_Input for this task_:
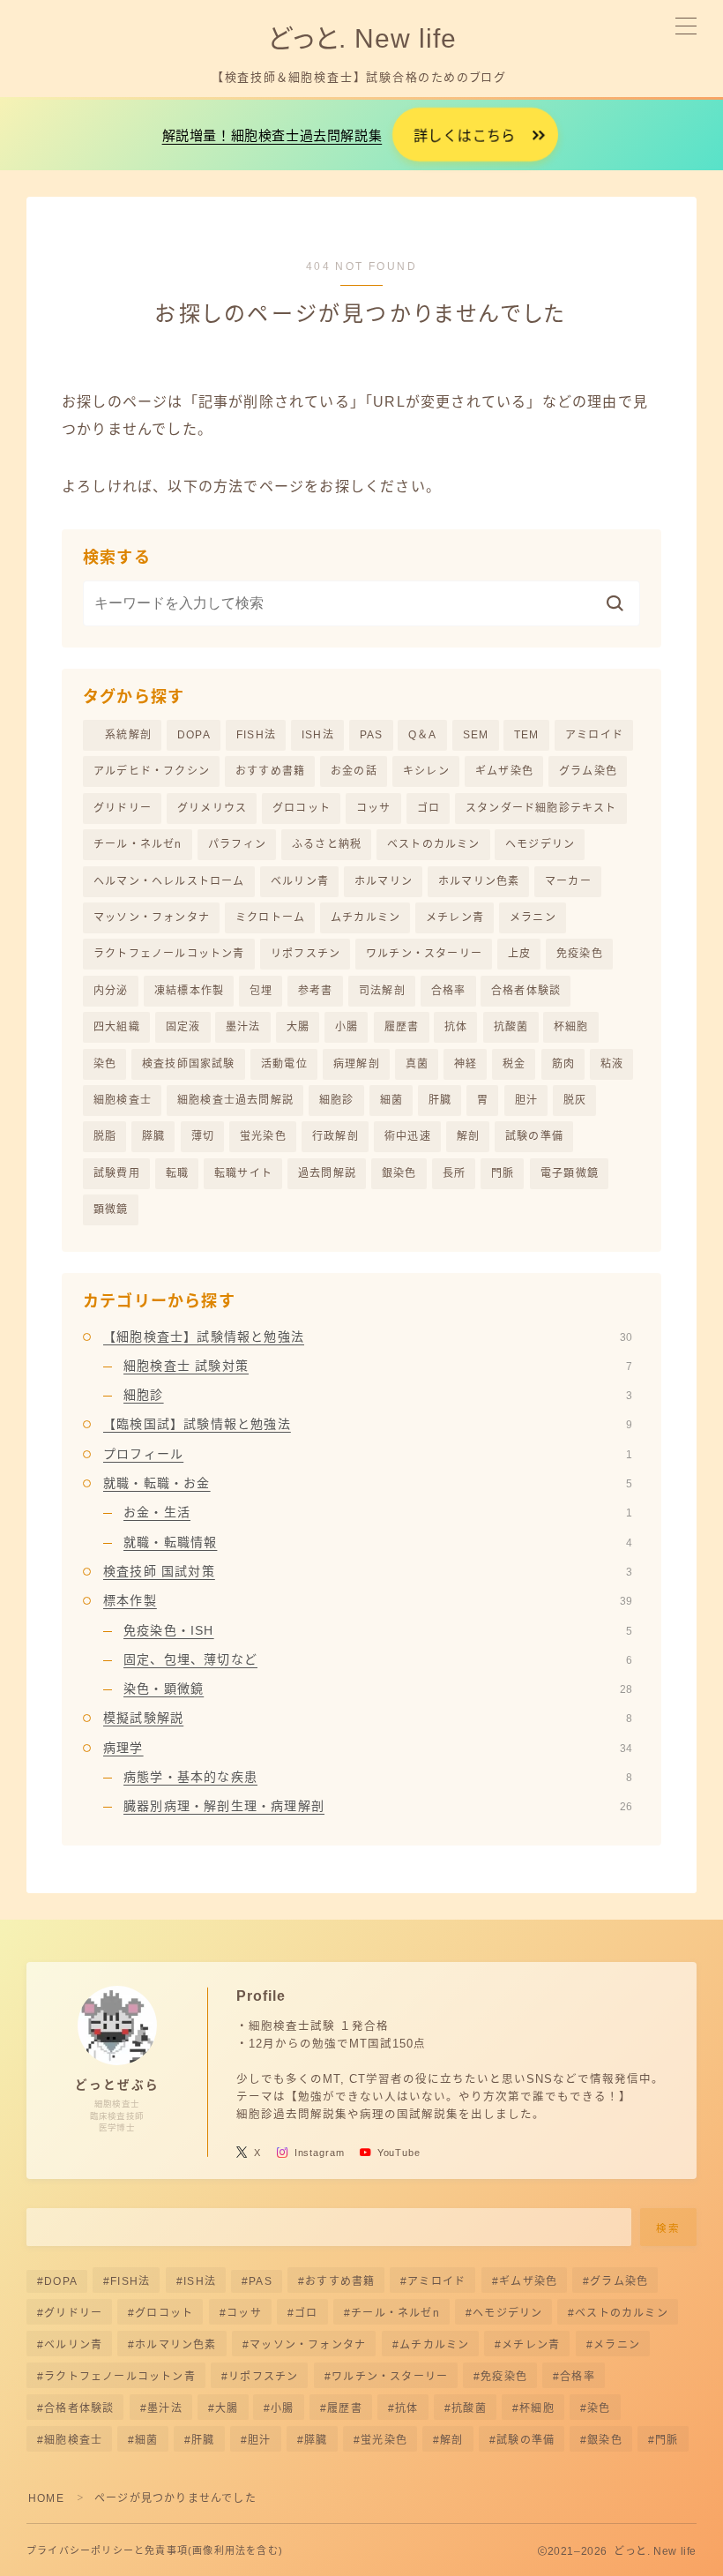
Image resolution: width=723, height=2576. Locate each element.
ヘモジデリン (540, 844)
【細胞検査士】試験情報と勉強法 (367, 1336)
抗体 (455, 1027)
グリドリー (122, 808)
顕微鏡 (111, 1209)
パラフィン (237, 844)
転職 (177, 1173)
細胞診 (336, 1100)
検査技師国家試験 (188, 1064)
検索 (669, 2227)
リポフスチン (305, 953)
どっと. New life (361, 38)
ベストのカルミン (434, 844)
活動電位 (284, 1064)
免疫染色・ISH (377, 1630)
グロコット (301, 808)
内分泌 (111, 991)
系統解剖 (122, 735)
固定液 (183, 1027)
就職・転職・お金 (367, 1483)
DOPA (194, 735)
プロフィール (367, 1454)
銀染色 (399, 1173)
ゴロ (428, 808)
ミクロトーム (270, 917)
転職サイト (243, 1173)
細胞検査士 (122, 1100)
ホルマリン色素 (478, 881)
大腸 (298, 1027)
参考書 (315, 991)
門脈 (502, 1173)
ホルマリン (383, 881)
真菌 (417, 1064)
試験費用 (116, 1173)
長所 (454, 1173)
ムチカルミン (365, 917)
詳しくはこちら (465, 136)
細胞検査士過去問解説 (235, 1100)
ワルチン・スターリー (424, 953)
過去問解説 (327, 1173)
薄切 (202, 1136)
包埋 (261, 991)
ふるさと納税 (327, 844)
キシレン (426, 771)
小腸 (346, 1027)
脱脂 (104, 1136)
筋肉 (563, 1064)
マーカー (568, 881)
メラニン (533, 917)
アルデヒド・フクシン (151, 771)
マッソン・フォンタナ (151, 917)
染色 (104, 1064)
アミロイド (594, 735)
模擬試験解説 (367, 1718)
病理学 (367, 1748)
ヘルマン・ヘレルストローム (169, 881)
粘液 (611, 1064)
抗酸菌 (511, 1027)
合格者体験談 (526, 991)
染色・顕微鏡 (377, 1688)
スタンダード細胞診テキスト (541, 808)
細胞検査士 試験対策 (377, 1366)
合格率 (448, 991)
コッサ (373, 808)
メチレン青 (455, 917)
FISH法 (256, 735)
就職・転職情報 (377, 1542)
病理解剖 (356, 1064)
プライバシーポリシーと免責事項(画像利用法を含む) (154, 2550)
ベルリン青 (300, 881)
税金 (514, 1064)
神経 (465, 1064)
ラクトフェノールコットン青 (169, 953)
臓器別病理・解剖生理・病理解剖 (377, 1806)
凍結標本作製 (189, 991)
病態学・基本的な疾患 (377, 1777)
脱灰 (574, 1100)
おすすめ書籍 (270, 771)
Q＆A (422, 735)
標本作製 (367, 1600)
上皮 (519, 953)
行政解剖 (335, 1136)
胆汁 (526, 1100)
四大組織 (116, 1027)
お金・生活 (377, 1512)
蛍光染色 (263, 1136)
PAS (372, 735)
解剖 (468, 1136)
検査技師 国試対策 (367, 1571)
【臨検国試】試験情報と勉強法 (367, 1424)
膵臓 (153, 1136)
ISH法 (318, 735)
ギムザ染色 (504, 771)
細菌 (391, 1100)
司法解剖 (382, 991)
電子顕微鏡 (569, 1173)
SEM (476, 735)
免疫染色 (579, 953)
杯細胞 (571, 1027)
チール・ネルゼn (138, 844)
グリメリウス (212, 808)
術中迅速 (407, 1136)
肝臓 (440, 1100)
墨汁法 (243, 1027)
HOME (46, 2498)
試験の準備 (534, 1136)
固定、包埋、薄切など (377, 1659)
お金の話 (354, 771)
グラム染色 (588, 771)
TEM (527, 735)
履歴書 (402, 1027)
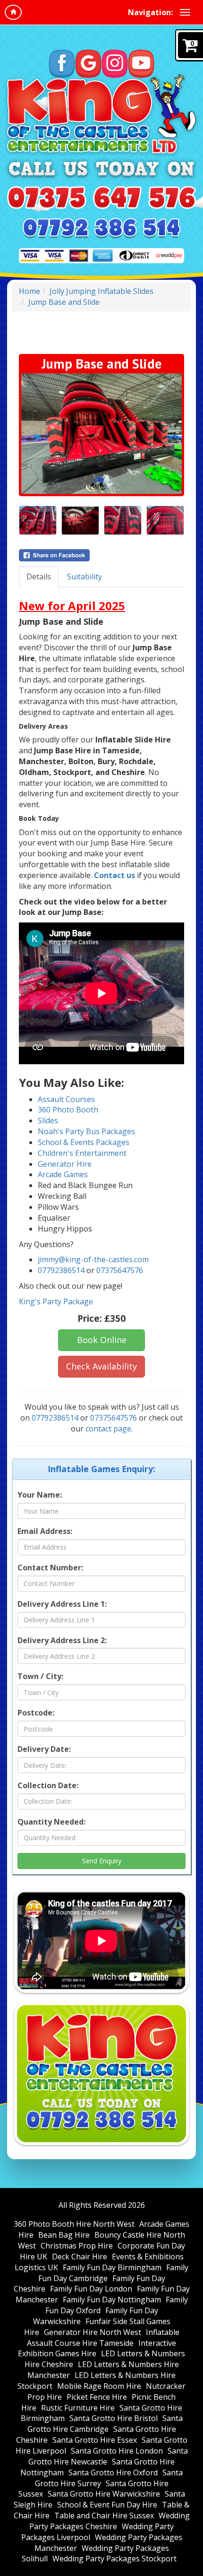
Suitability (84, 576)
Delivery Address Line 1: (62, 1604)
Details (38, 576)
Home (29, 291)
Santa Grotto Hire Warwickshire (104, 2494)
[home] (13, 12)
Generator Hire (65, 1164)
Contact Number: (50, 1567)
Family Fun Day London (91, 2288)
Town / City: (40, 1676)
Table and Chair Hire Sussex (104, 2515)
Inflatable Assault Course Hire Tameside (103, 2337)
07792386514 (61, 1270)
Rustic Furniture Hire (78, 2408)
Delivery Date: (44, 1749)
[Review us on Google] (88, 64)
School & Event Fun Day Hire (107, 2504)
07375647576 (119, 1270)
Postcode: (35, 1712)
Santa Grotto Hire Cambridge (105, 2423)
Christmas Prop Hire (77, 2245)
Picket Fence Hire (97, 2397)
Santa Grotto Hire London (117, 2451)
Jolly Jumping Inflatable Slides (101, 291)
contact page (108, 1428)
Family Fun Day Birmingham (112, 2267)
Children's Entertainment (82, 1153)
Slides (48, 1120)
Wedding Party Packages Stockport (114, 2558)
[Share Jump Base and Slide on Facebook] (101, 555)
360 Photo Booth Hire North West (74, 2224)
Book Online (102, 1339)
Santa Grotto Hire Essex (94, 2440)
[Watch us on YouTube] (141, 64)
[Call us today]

_Task brief_: Pictures aside, reproduce the listing above exactly.

_Result of this exercise_:
Image resolution: width=723, height=2576. Locate each element.
ヘモジデリン (540, 844)
【細胞検査士】試験情報と勉強法 (367, 1336)
抗体 (455, 1027)
グリドリー (122, 808)
顕微鏡 (111, 1209)
パラフィン (237, 844)
転職 (177, 1173)
細胞診 (336, 1100)
検査技師国家試験 (188, 1064)
検索 (669, 2227)
リポフスチン (305, 953)
どっと. New life (361, 38)
ベストのカルミン (434, 844)
活動電位 (284, 1064)
免疫染色・ISH (377, 1630)
グロコット (301, 808)
内分泌 (111, 991)
系統解剖 (122, 735)
固定液 (183, 1027)
就職・転職・お金 (367, 1483)
DOPA (194, 735)
プロフィール (367, 1454)
銀染色 (399, 1173)
ゴロ (428, 808)
ミクロトーム (270, 917)
転職サイト (243, 1173)
細胞検査士 (122, 1100)
ホルマリン色素 (478, 881)
大腸 (298, 1027)
参考書 (315, 991)
門脈 (502, 1173)
ホルマリン (383, 881)
真菌 (417, 1064)
試験費用 (116, 1173)
長所 (454, 1173)
ムチカルミン (365, 917)
詳しくはこちら (465, 136)
細胞検査士過去問解説 (235, 1100)
ワルチン・スターリー (424, 953)
過去問解説 (327, 1173)
薄切 (202, 1136)
包埋 (261, 991)
ふるさと納税 (327, 844)
キシレン (426, 771)
小腸 (346, 1027)
脱脂 (104, 1136)
筋肉 (563, 1064)
マーカー (568, 881)
メラニン (533, 917)
アルデヒド・フクシン (151, 771)
マッソン・フォンタナ (151, 917)
染色 (104, 1064)
アミロイド (594, 735)
模擬試験解説 (367, 1718)
病理学 (367, 1748)
ヘルマン・ヘレルストローム (169, 881)
粘液 (611, 1064)
抗酸菌 (511, 1027)
合格者体験談 (526, 991)
染色・顕微鏡 (377, 1688)
スタンダード細胞診テキスト (541, 808)
細胞検査士 試験対策 (377, 1366)
合格率 (448, 991)
コッサ (373, 808)
メチレン青 (455, 917)
FISH法 (256, 735)
就職・転職情報 (377, 1542)
病理解剖 (356, 1064)
プライバシーポリシーと免責事項(画像利用法を含む) (154, 2550)
ベルリン青 (300, 881)
税金 (514, 1064)
神経 (465, 1064)
ラクトフェノールコットン青 (169, 953)
臓器別病理・解剖生理・病理解剖 (377, 1806)
凍結標本作製 (189, 991)
病態学・基本的な疾患 (377, 1777)
脱灰 (574, 1100)
おすすめ書籍 (270, 771)
Q＆A (422, 735)
標本作製 (367, 1600)
上皮 (519, 953)
行政解剖 (335, 1136)
胆汁 (526, 1100)
四大組織 (116, 1027)
お金・生活 (377, 1512)
蛍光染色 (263, 1136)
PAS (372, 735)
解剖 (468, 1136)
検査技師 国試対策 (367, 1571)
【臨検国試】試験情報と勉強法 (367, 1424)
膵臓 (153, 1136)
ISH法 (318, 735)
ギムザ染色 (504, 771)
細菌 (391, 1100)
司法解剖 (382, 991)
電子顕微鏡 (569, 1173)
SEM (476, 735)
免疫染色 (579, 953)
杯細胞 (571, 1027)
チール・ネルゼn (138, 844)
グリメリウス (212, 808)
術中迅速 (407, 1136)
肝臓 (440, 1100)
墨汁法 (243, 1027)
HOME (46, 2498)
試験の準備 (534, 1136)
固定、包埋、薄切など (377, 1659)
お金の話 (354, 771)
グラム染色 (588, 771)
TEM (527, 735)
履歴書 (402, 1027)
Suitability (84, 576)
Delivery Address Line 1: (62, 1604)
Details (38, 576)
Home (29, 291)
Santa Grotto Hire Warwickshire (104, 2494)
[home] (13, 12)
Generator Hire (65, 1164)
Contact Number: (50, 1567)
Family Fun Day London (91, 2288)
Town / City: (40, 1676)
Table and Chair Hire Sussex (104, 2515)
Inflatable Assault Course Hire Tameside (103, 2337)
07792386514 (61, 1270)
Rustic Furniture Hire (78, 2408)
Delivery Date: (44, 1749)
[Review us on Google] (88, 64)
School & Event Fun Day Hire (107, 2504)
07375647576 (119, 1270)
Postcode: (35, 1712)
Santa Grotto Hire Cambridge (105, 2423)
Christmas Prop Hire (77, 2245)
Picket Fence Hire (97, 2397)
Santa Grotto Hire London (117, 2451)
Jolly Jumping Inflatable Slides (101, 291)
contact page (108, 1428)
Family Fun Day Birmingham (112, 2267)
Children's Entertainment (82, 1153)
Slides (48, 1120)
Wedding Party Packages Stockport (114, 2558)
[Share Jump Base and Slide on Facebook] (101, 555)
360 Photo Booth Hire North West (74, 2224)
Book Online (102, 1339)
Santa Grotto Hire Essex (94, 2440)
[Watch us on YouTube] (141, 64)
[Call us today]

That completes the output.